I'm also not saying that anyone should have to use xarray either. But if Zarr can describe these indexes in its metadata, Xarray should be able to parse them out and turn them into useable index objects (as it does today with dimension coordinates).

We have discussed before (#122) where such index metadata conventions should live: in Zarr user attributes or in a special zarr extension? My question is whether the indexing question is separable from the multiscale convention? Or must these be addressed together?

jbms commented 2 years ago

Thanks for your explanation @rabernat . I think the distinction between zarr user attributes or zarr core attributes is not too important --- it seems quite reasonable to use zarr user attributes, but I would still like to have a standard so that tools can interoperate.

To me it doesn't make sense to define a "multiscale array" as a concept without specifying what the scales actually are. Otherwise you are just saying --- here are some arrays that represent the same data at different scales, but good luck in figuring out how they correspond. I don't see how a tool would make any use of that. So I don't think we can address multiscale without addressing these indexing issues.

But on the other hand perhaps indexing can be addressed before addressing multiscale.

Per the suggestion by @d-v-b that the metadata live in the per-scale array rather than the mutiscale metadata attribute, we could simply move downsample_factors and downsample_offsets as I proposed to be array attributes, perhaps renamed given their more general use. Then xarray could read those attributes and produce an index object (after the refactor) or just materialize an actual coordinate array.

d-v-b commented 2 years ago

So I don't think we can address multiscale without addressing these indexing issues.

Agreed. Downsampling data necessarily generates a new coordinate grid for that data; Consumers need to know the downsampled coordinate grid in order to meaningfully relate a downsampled image back to the original image. A specification that merely encodes "here are some arrays that all have the same dimension names" isn't of much use without encoding the coordinate grid for each image.

* [Saved dataset items]

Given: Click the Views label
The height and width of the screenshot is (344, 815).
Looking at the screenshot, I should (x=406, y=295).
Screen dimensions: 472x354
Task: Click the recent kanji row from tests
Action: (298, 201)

* [To-do list]
- A) Return the passage of the Zarr multiscale thread from "Per the suggestion" to "actual coordinate array.", copied word for word.
- B) Please carry the Zarr multiscale thread forward, picking up after its last sentence.

* [Answers below]
- A)
Per the suggestion by @d-v-b that the metadata live in the per-scale array rather than the mutiscale metadata attribute, we could simply move downsample_factors and downsample_offsets as I proposed to be array attributes, perhaps renamed given their more general use. Then xarray could read those attributes and produce an index object (after the refactor) or just materialize an actual coordinate array.

- B)
joshmoore commented 2 years ago

jbms commented 14 hours ago I think it might help if we can distinguish between Python APIs and data formats.

This is a good point and things are certainly intermingled still. Much of this issue is certainly about the interoperability at the Python level and expressing a desire to support xarray's upcoming hierarchical functionality on the Zarr side. What lessons need to be learned, etc. rather than completely specifying multiscale metadata as we're doing with OME-NGFF.

jbms commented 4 hours ago I thought this proposal is being discussed in the context of zarr rather than OME and was not aware of a proposal to specify the offset and scale other than the OME coordinate transforms.

This issue is definitely for the Zarr side and independent of OME-NGFF, but I don't think we're to the stage of building the entire spec now. One outcome that I think we could shoot for is deciding if and if so where that work will be taken on.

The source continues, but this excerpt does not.